Terça-feira, nove de dezembro de 1980. Chego em casa pela manhã, vindo do Recife, e recebo um telefonema de Carlos Aranha: “Soube da morte?”. E eu: “Quem?”. Ao que ele responde: “John Lennon, assassinado em Nova York ontem no final da noite”.

Sábado, 22 de agosto de 1981. Sou acordado por Aranha ao telefone: “Glauber morreu”. Essas más notícias que ele me dava – a de Lennon, a de Glauber Rocha, outras mais – eram convocações. Como quem dizia: “Venha para a redação fazer o necrológio”.

Entre o final da década de 1970 e o começo da de 1980, Carlos Aranha foi meu colega de redação numa fase muito produtiva do jornal A União. O diretor era Gonzaga Rodrigues. O editor, Agnaldo Almeida. Aranha passara dos 30 e ainda não tinha 40 anos.

Em 1969, eu tinha apenas 10 anos quando os Beatles me aproximaram de Carlos Aranha. A notícia da “morte” de Paul McCartney, a canção A Day in the Life tocada de trás pra frente, uma gravação feita pelo meu pai, um encontro na Rádio Correio AM.

Amigo, amigo, fui ficando a partir de 1974. Dois anos antes, ele já me sondara para entrar no elenco de uma peça que escrevera a partir de um livro de Jorge Mautner. Carmélio Reinaldo seria o diretor. A montagem acabou não acontecendo.

Carlos Aranha fez crítica de cinema e começou a fazer cinema na segunda metade dos anos 1960. Filmou Libertação em 16 milímetros, mas deixou inacabado. No teatro, dirigiu Anco Márcio na excepcional montagem do monólogo russo Diário de um Louco.   

Em 1968, foi um dos signatários do manifesto nordestino de adesão ao movimento tropicalista, que reuniu artistas e intelectuais de Pernambuco, da Paraíba e do Rio Grande do Norte. O manifesto se chamava Inventário de um feudalismo cultural.

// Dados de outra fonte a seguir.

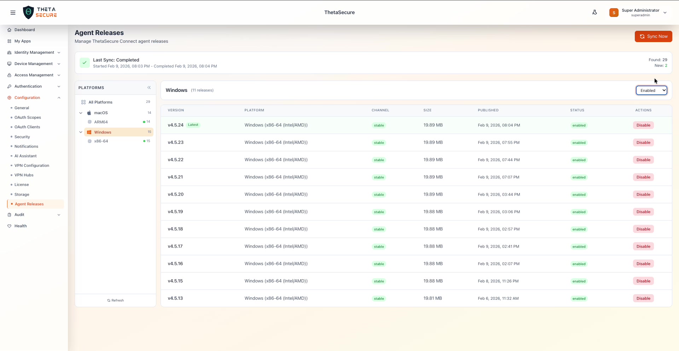Click the Access Management key icon

tap(9, 75)
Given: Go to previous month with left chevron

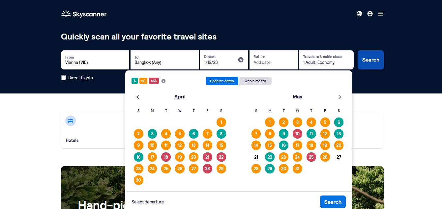Looking at the screenshot, I should pos(138,97).
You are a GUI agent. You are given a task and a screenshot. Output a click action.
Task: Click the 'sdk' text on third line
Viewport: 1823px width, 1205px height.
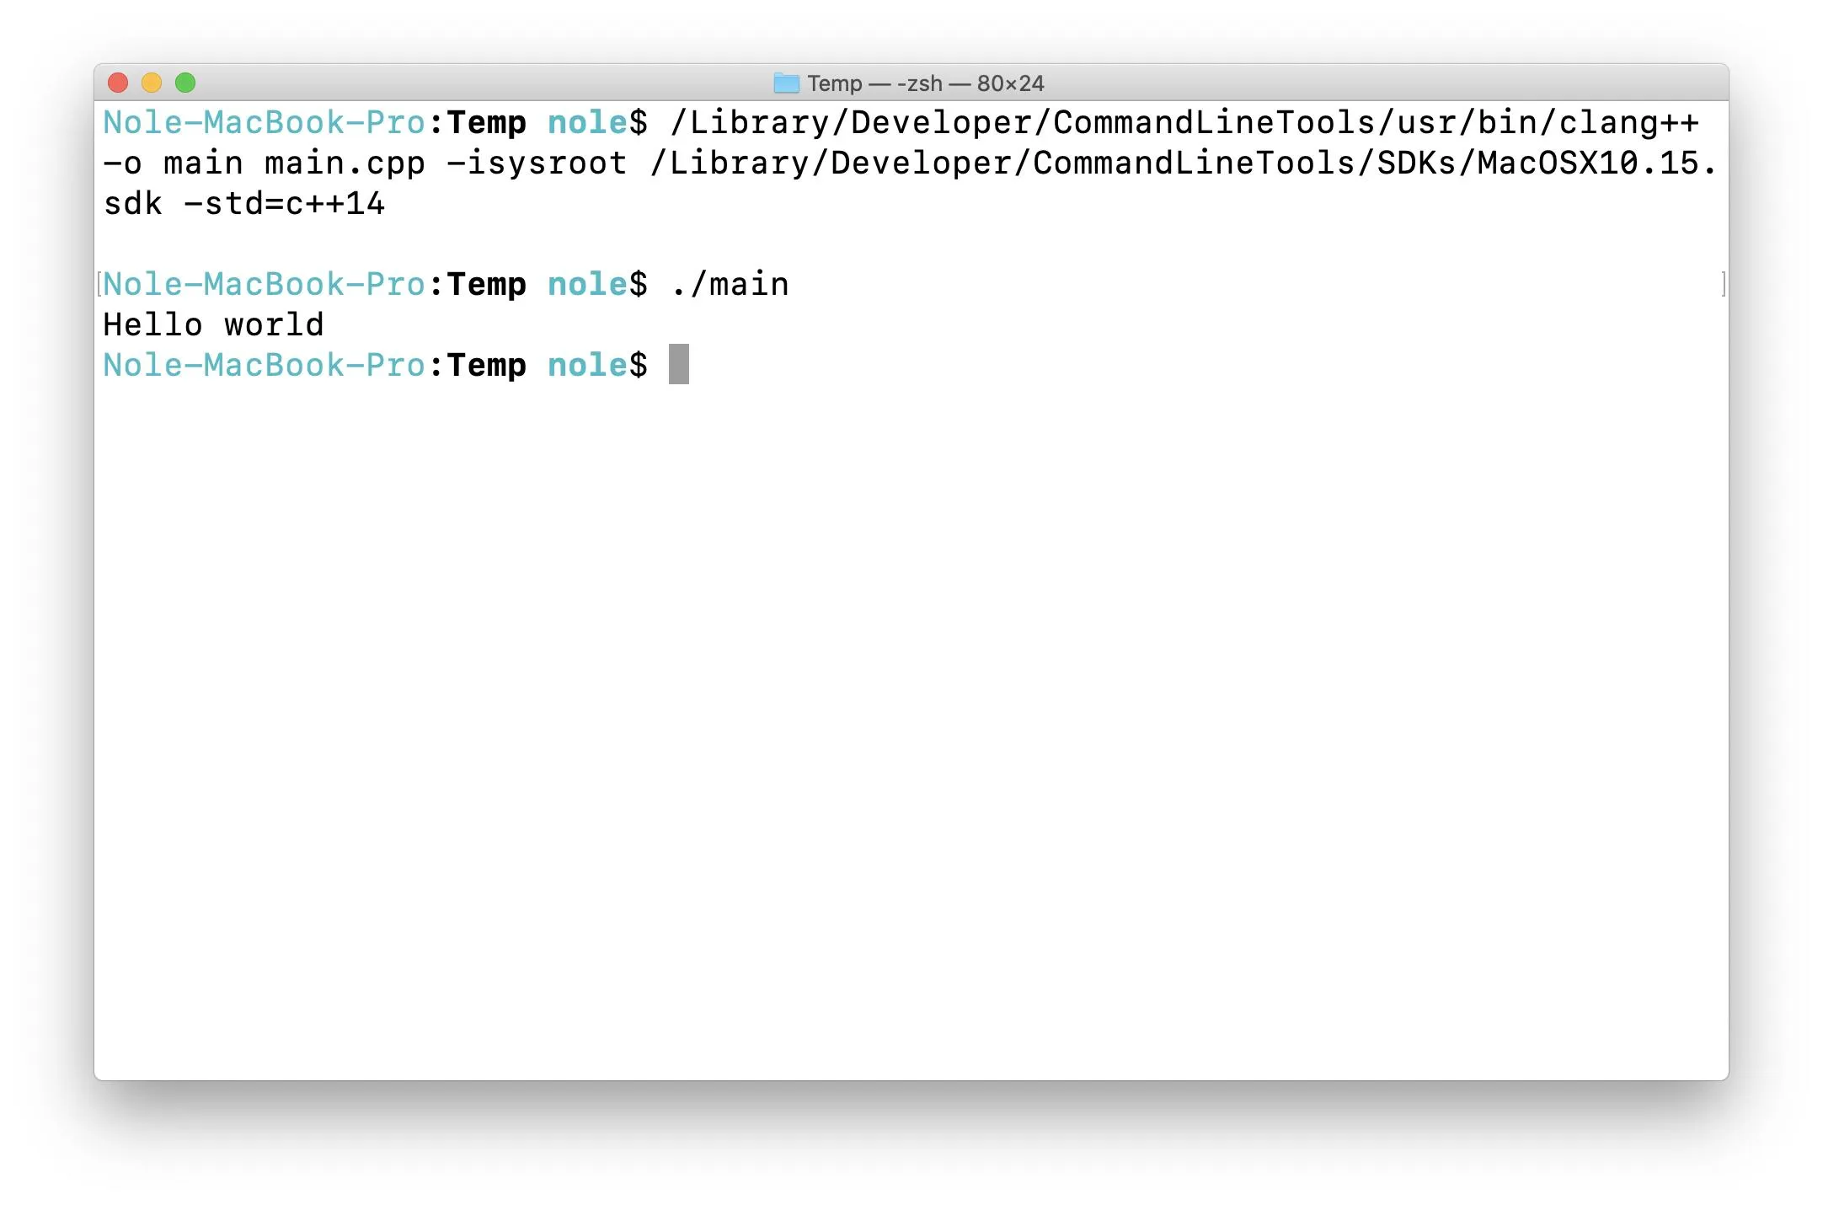[132, 204]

Carlos Aranha também esteve nos festivais de música popular realizados naquela época na Paraíba. Pelo menos três músicas que compôs e defendeu remetem àqueles eventos: Gira Mulher, Ivone Pelo Telefone e Objeto de Utilidade Pública.

Jornalista por excelência, Carlos Aranha sempre flertou com essa coisa de ser compositor de música popular. Em 1974, fez um show incrível no Teatro Santa Roza: Puxa Puxa, Música Contemporânea na Cidade de João Pessoa

Muito anos depois, gravou um EP com a canção Sociedade dos Poetas Putos. O título, foi buscar no filme Sociedade dos Poetas Mortos, e a letra começava assim: “Quando me faltou a sensação de jornalista, senti não ser um bruxo nem David Copperfield”.

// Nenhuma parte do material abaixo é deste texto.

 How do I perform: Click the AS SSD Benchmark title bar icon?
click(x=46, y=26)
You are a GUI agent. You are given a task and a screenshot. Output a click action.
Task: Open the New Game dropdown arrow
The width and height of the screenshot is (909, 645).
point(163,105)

Em poucas palavras, Carlos Aranha expunha ali um grande dilema que o acompanhou por toda a vida: ser o quê, afinal? Jornalista ou compositor? A verdade é que o jornalista foi permanente, enquanto o autor de canções populares foi bissexto.   

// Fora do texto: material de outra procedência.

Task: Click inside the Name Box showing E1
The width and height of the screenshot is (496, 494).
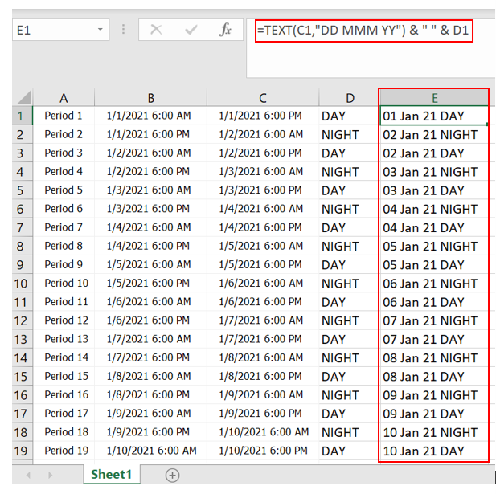Action: coord(54,30)
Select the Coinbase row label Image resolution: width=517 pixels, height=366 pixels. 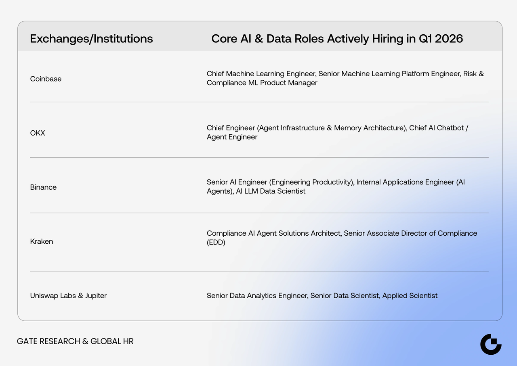46,79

Carlos Aranha foi também produtor de shows. Graças a ele, vimos em João Pessoa alguns dos maiores nomes da MPB. Presidiu a Associação Paraibana de Imprensa, ajudou a fundar o PT e, por fim, entrou para a Academia Paraibana de Letras. 

Trabalhei com poucos jornalistas tão brilhantes quanto Carlos Aranha, e isso não tem nada a ver com os elogios feitos na hora da morte. Pensava o jornalismo e executava o jornalismo com uma inteligência e uma velocidade raras. Era um professor.

Política, economia, internacional, opinião. Atuava com igual desenvoltura em qualquer editoria. Mas seu negócio era mesmo a editoria de cultura, o segundo caderno, os filmes em cartaz, os discos lançados, o exercício permanente da crítica.

Carlos Aranha era uma grande presença na redação. Carlos Aranha era uma grande conversa fora da redação. Fechado o jornal, íamos para um bar ou um restaurante que chamávamos de “escritório”. Ou, pela madrugada, jogávamos dominó lá em casa.

Nesta segunda-feira, 11 de novembro de 2024, Carlos Aranha morreu aos 78 anos. Já o havíamos perdido desde que, atingido por um processo irreversível de senilidade, foi levado para uma dessas casas que recebem e cuidam de idosos.    

Em agosto último, a pedido de Naná Garcez, escrevi um perfil de Carlos Aranha para um livro que A União vai publicar. Terminei o texto assim: 

Ousado, provocador, transgressor, Carlos Aranha viveu intensamente os sonhos de quem foi jovem nos turbulentos anos 1960 e se fez figura imprescindível na cena cultural paraibana das últimas décadas.